### Aufgaben
• 1. Gib aus dem Text über Wolfgang Schüssel den Abschnitt wortgetreu wieder, der bei den Worten „Gleichzeitig zu diesem“ beginnt und nach den Worten „ihre Dolche stecken.“ endet.
• 2. Mit welchem Ausdruck bezeichnete Schüssel laut dem Text über Wolfgang Schüssel den Bundesbankchef Hans Tietmeyer?
• 3. Fasse den Text über Wolfgang Schüssel in zwei Sätzen zusammen.

### Textabschnitt
=======

Vor einem Jahr hätte keiner zu wetten gewagt, daß Wolfgang Schüssel die EU-Präsidentschaft Österreichs noch als Außenminister erleben würde. Die sogenannte Frühstücksaffäre drohte dem Vizekanzler das Genick zu brechen: Schüssel hatte am Rande des EU-Gipfels in Amsterdam bei einem Hintergrundgespräch mit Journalisten am Frühstückstisch den Bundesbankchef Hans Tietmeyer wegen seiner Euro-skeptischen Haltung als „richtige Sau“ bezeichnet.

Gleichzeitig zu diesem Skandal begannen in der Parteizentrale und auf einem Treffen der ÖVP-Landeshauptleute sämtliche Rivalen an Schüssels Stuhl zu sägen. Die Mehrfachbelastung als Vizekanzler, Außenminister und Parteiobmann sei dem Ärmsten nicht zuzumuten, hieß es. Jemand schlug hilfsbereit vor, dem Multifunktionär einen „geschäftsführenden Obmann“ an die Seite zu stellen. Doch da sich kein konsensfähiger Nachfolger anbot, ließen die Königsmörder schließlich ihre Dolche stecken.

=======

### Gespeicherte Daten
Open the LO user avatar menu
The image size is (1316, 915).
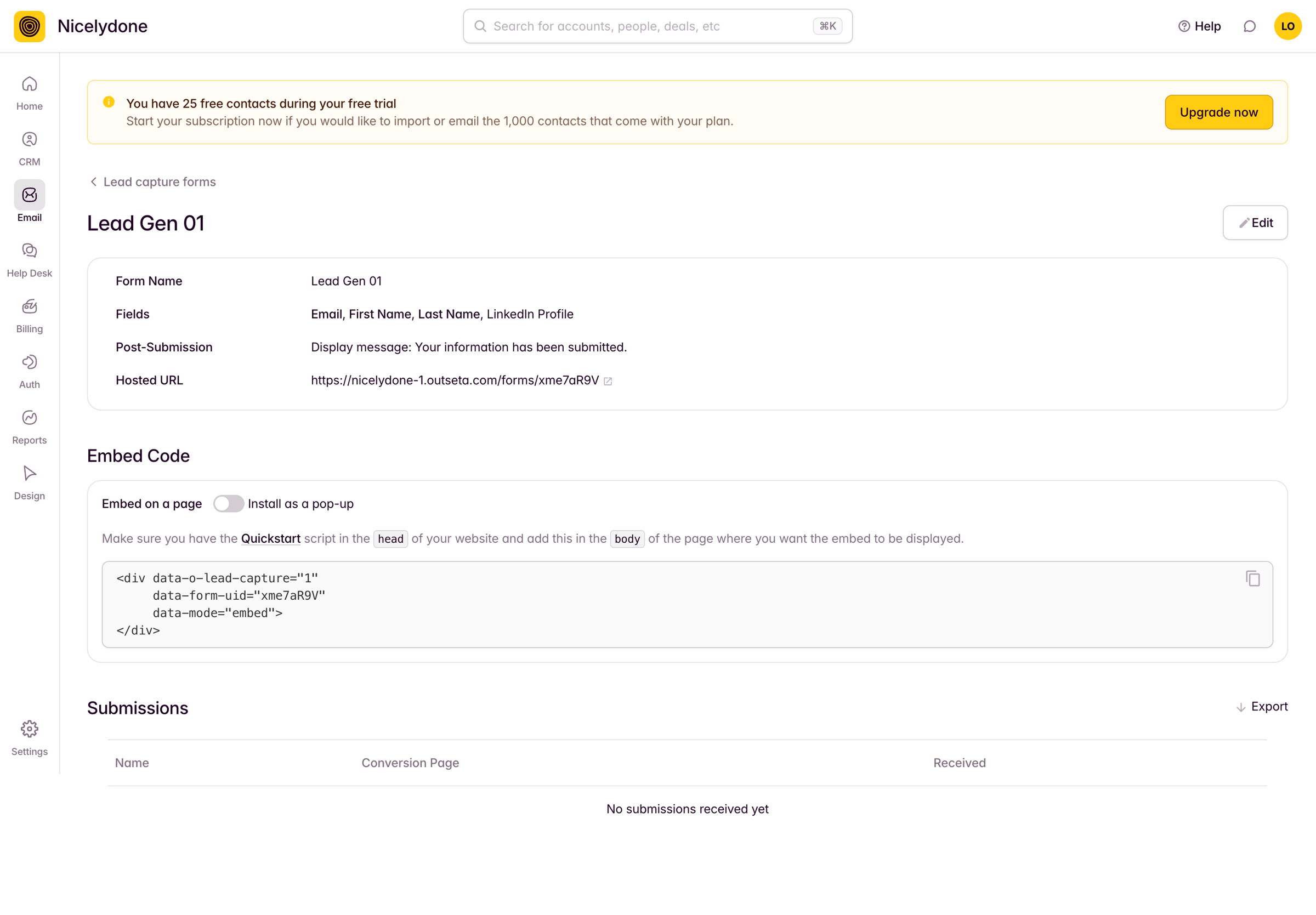click(x=1287, y=26)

=======

### Lösungen
• 1.
Gleichzeitig zu diesem Skandal begannen in der Parteizentrale und auf einem Treffen der ÖVP-Landeshauptleute sämtliche Rivalen an Schüssels Stuhl zu sägen. Die Mehrfachbelastung als Vizekanzler, Außenminister und Parteiobmann sei dem Ärmsten nicht zuzumuten, hieß es. Jemand schlug hilfsbereit vor, dem Multifunktionär einen „geschäftsführenden Obmann“ an die Seite zu stellen. Doch da sich kein konsensfähiger Nachfolger anbot, ließen die Königsmörder schließlich ihre Dolche stecken.

• 2. Schüssel bezeichnete Hans Tietmeyer als „richtige Sau“.

• 3. Wolfgang Schüssel geriet durch die sogenannte Frühstücksaffäre in Bedrängnis, weil er am Rande des EU-Gipfels in Amsterdam Bundesbankchef Hans Tietmeyer wegen dessen Euro-skeptischer Haltung als „richtige Sau“ bezeichnet hatte. Gleichzeitig versuchten seine Rivalen in der Partei, ihn zu verdrängen, gaben dies aber auf, weil sich kein konsensfähiger Nachfolger anbot.